* **Short exercise A**
In the article on online music tutoring, what does the name of the app Xiongmao Peilian translate as?
* **Short exercise B**
Rewrite the passage of the article on online music tutoring starting at "Thanks to the" and ending at "just one year.", replacing "momentum" with "traction".
* **Short exercise C**
According to the article on online music tutoring, why has the app been a relief to Zhang Yiting's mother, Li Xing?

* **Selected text**
+-------+

By Cheng Yu | China Daily | Updated: 2018-12-21 10:57


Every time 8-year-old piano student Zhang Yiting starts to play, the online music education sector gets richer.

These days, although Zhang practices alone in her room in Qingdao, Shandong province, she has found good company via an online music tutoring app called Xiongmao Peilian, which translates as "panda tutoring".

Thanks to the app, there is always a teacher on hand to offer Zhang professional instruction.

"As a parent with no knowledge of music, it has been a huge relief, as I no longer have to drive her 11 kilometers away to practice," said her mother, Li Xing.

Online music tutoring is the latest trend in the country's burgeoning online education business. The platforms are looking to inject fresh enthusiasm into kids who are learning musical instruments, as well as their parents, who often devote much time and energy in accompanying their children to lessons.

Ye Bin, founder and CEO of The ONE Music Group, Xiongmao Peilian's parent company, said in an interview with China Daily that its online piano tutoring business gained momentum within just one year.

+-------+

* **Data excerpt**
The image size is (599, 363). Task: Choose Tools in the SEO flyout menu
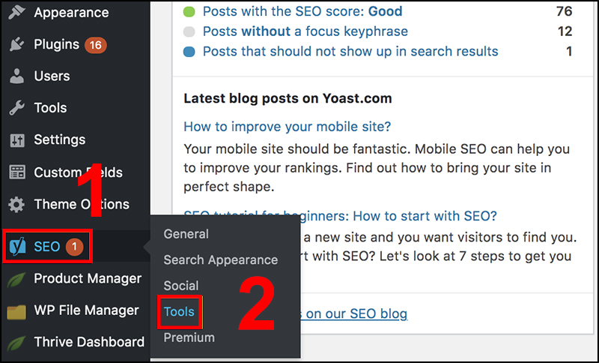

+-------+

* **Complete output A**
It translates as "panda tutoring".

* **Complete output B**
Thanks to the app, there is always a teacher on hand to offer Zhang professional instruction.

"As a parent with no knowledge of music, it has been a huge relief, as I no longer have to drive her 11 kilometers away to practice," said her mother, Li Xing.

Online music tutoring is the latest trend in the country's burgeoning online education business. The platforms are looking to inject fresh enthusiasm into kids who are learning musical instruments, as well as their parents, who often devote much time and energy in accompanying their children to lessons.

Ye Bin, founder and CEO of The ONE Music Group, Xiongmao Peilian's parent company, said in an interview with China Daily that its online piano tutoring business gained traction within just one year.

* **Complete output C**
Li Xing says she has no knowledge of music. With the app, she no longer has to drive her daughter 11 kilometers away to practice.